Home Boan Biotech files two denosumab injections for UK approval

Boan Biotech files two denosumab injections for UK approval

Nov 07, 2025 12:10 CST Updated 17:32
BoAn Biotech

Integrated Biopharmaceutical R&D and Manufacturing Company

Boan Biotech announced that the Marketing Authorization Applications (MAAs) for its self-developed denosumab injections—the 60 mg BA6101 for orthopedic conditions and the 120 mg BA1102 for oncology—have been accepted by the UK Medicines and Healthcare products Regulatory Agency (MHRA).


BA6101 is a biosimilar to Prolia®. It gained approval in China in 2022 as the first China-developed denosumab injection and has since garnered positive feedback from physicians and patients through nearly three years of clinical application. BA1102 is a biosimilar to Xgeva® and was approved in China in 2024. 

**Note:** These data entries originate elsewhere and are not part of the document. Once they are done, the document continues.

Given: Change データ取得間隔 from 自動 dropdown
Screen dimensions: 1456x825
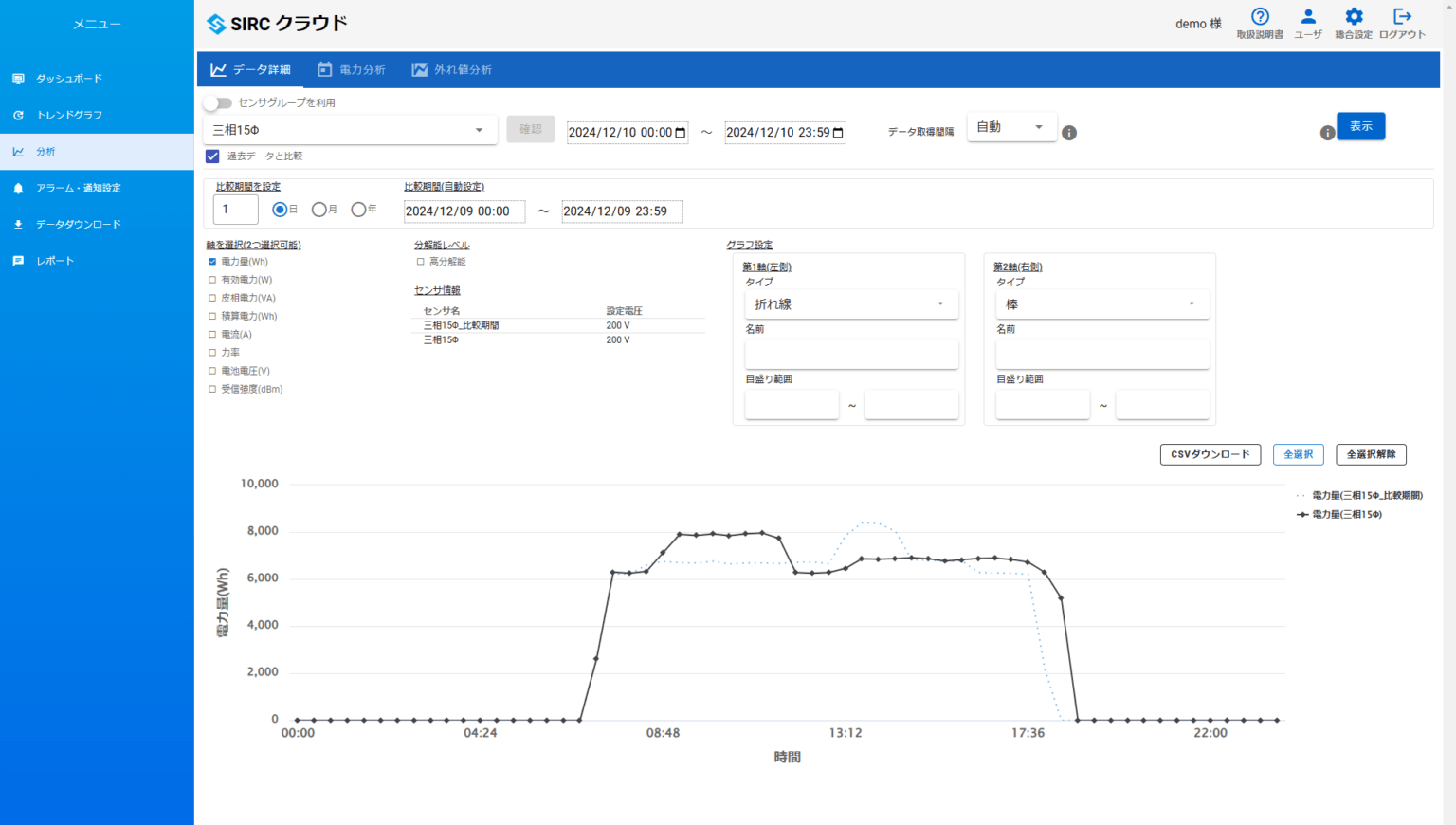Looking at the screenshot, I should coord(1010,126).
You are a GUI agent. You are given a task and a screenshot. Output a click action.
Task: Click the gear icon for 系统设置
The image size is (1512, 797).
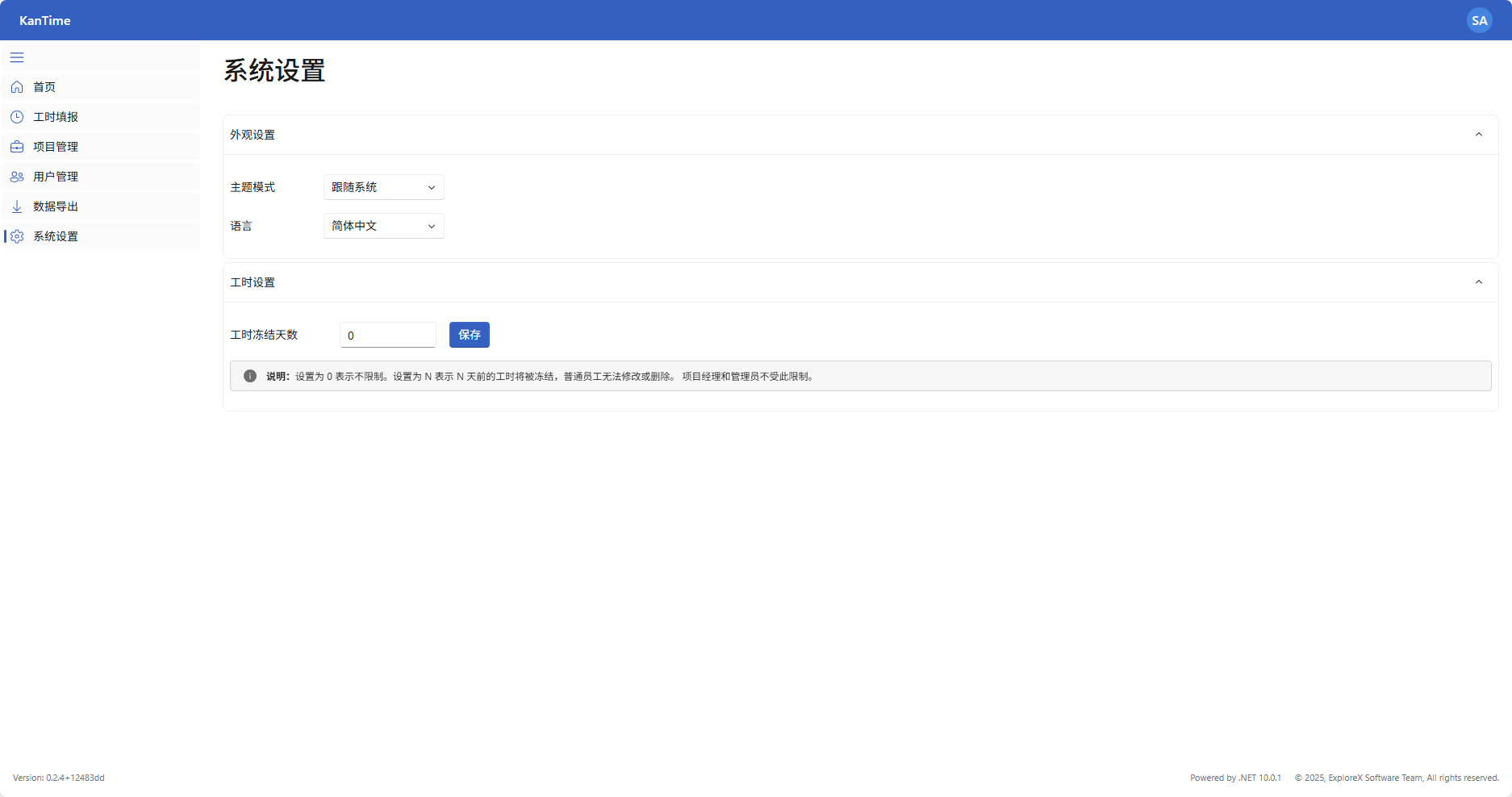click(x=17, y=236)
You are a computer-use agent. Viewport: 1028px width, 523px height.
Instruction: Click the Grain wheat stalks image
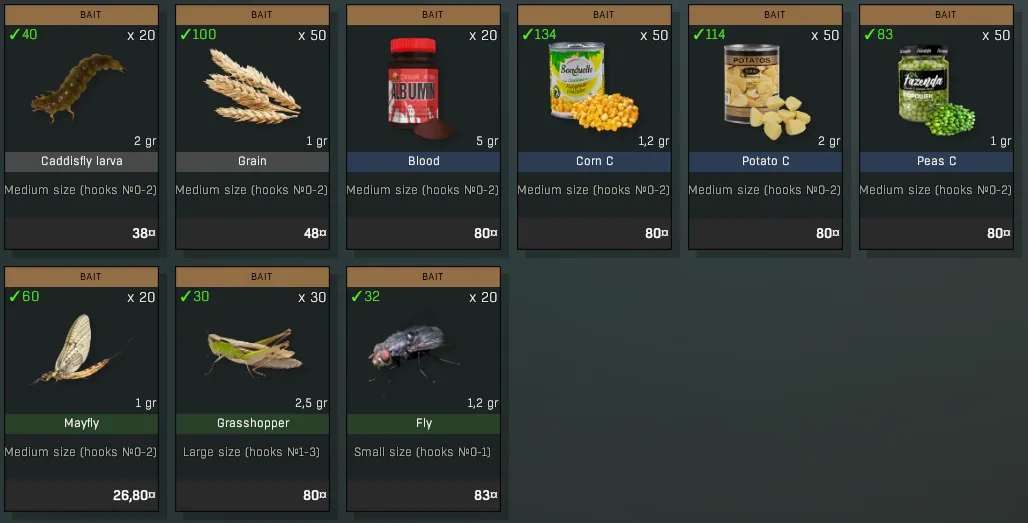click(x=252, y=87)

BA6101 and BA1102 are core products developed by Boan Biotech based on its global development strategy. The company is actively promoting the international clinical trials and registration of these two products. In addition to the UK, the company will also submit marketing applications for these two products to international pharmaceutical regulatory agencies such as the European Medicines Agency (EMA), the US Food and Drug Administration (FDA), and Japan's Pharmaceuticals and Medical Devices Agency (PMDA).


Based on extensive clinical needs and excellent clinical value, denosumab presents broad market prospects globally. Public data shows that the combined global sales of Prolia® and Xgeva® reached approximately USD 6.6 billion in 2024. To support global commercialization goals, Boan Biotech has established a comprehensive quality management system that complies with relevant standards in China, Europe, the U.S., and Japan, providing quality assurance for the successful international expansion of denosumab and subsequent biologics.